ENTRIES SHOWN >>
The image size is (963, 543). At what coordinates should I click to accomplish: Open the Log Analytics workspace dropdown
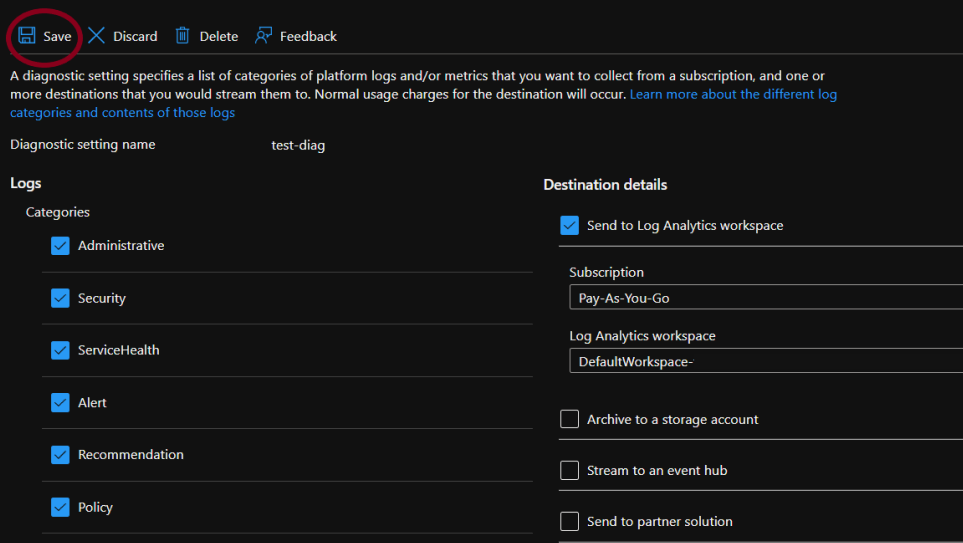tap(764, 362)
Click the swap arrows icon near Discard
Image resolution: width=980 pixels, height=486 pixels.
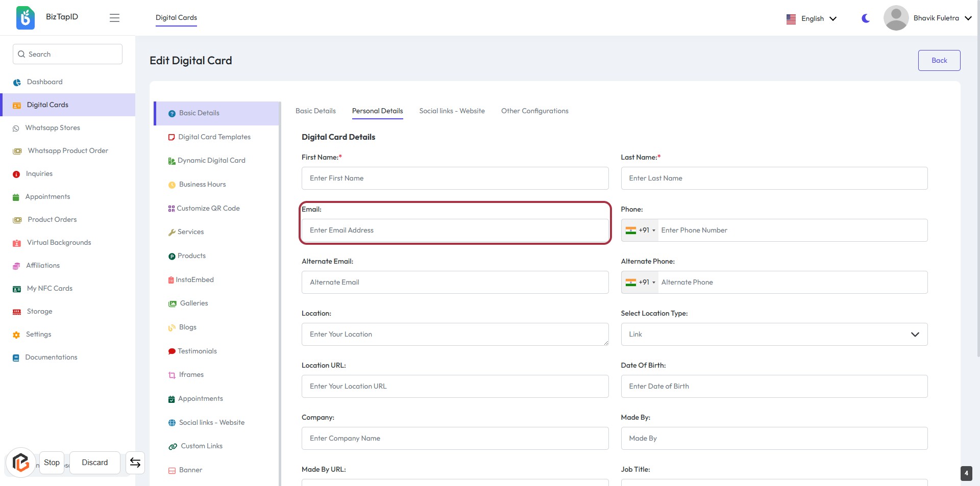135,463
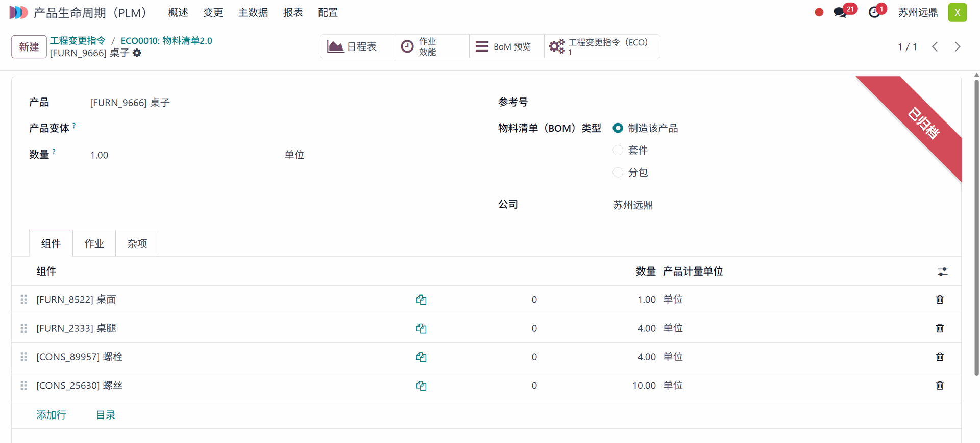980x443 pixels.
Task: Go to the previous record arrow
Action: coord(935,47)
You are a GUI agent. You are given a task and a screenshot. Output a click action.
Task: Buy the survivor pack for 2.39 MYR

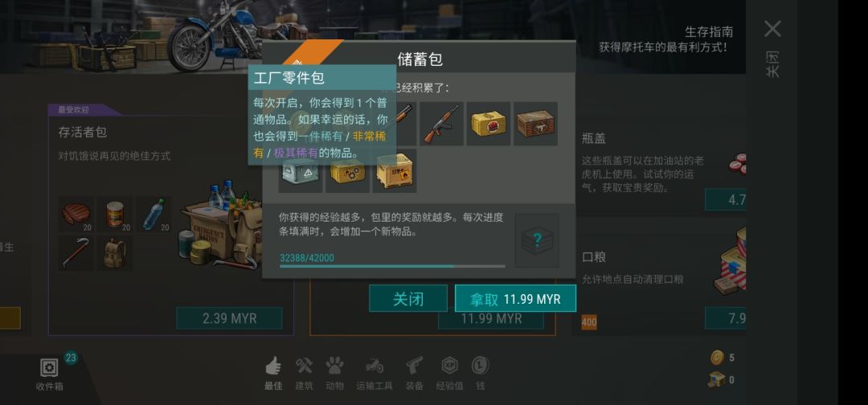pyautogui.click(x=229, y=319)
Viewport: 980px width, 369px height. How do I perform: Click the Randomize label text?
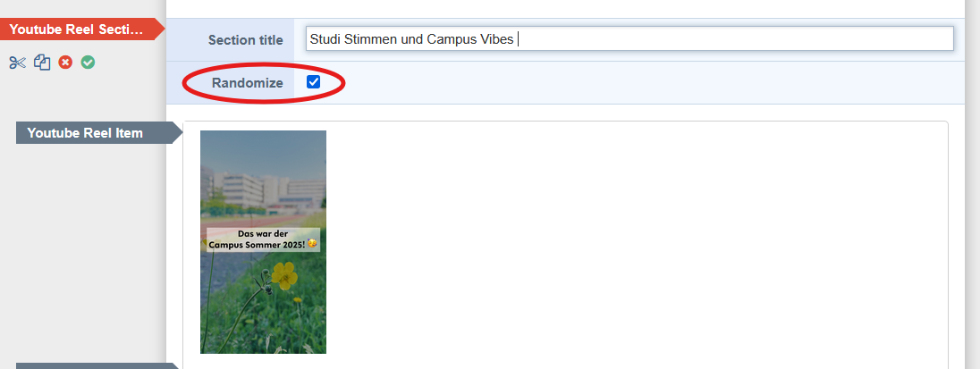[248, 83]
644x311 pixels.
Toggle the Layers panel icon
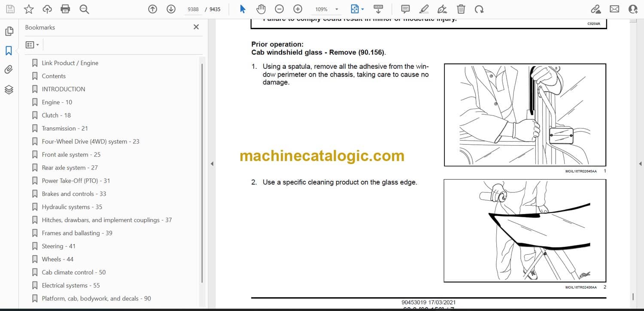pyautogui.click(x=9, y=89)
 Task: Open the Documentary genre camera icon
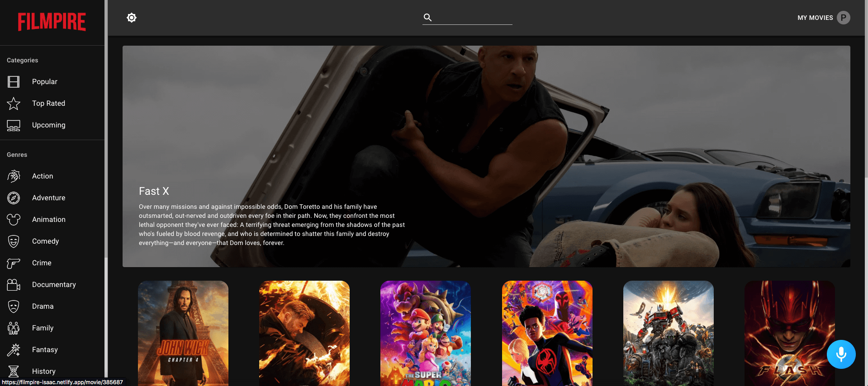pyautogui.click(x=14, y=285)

--

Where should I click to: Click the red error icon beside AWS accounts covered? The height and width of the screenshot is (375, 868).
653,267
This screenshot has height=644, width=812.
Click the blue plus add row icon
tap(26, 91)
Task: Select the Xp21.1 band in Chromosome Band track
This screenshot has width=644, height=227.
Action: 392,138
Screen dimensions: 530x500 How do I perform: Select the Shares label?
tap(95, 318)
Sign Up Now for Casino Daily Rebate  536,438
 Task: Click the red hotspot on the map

TASK DESCRIPTION >>
Would you output, from the records above, exactly the run of lines that starts at the line containing "Sign Up Now" and ends at the line containing "Task: Click the red hotspot on the map", and only that run?

EXPECTED ANSWER >>
Sign Up Now for Casino Daily Rebate  536,438
 Task: Click the red hotspot on the map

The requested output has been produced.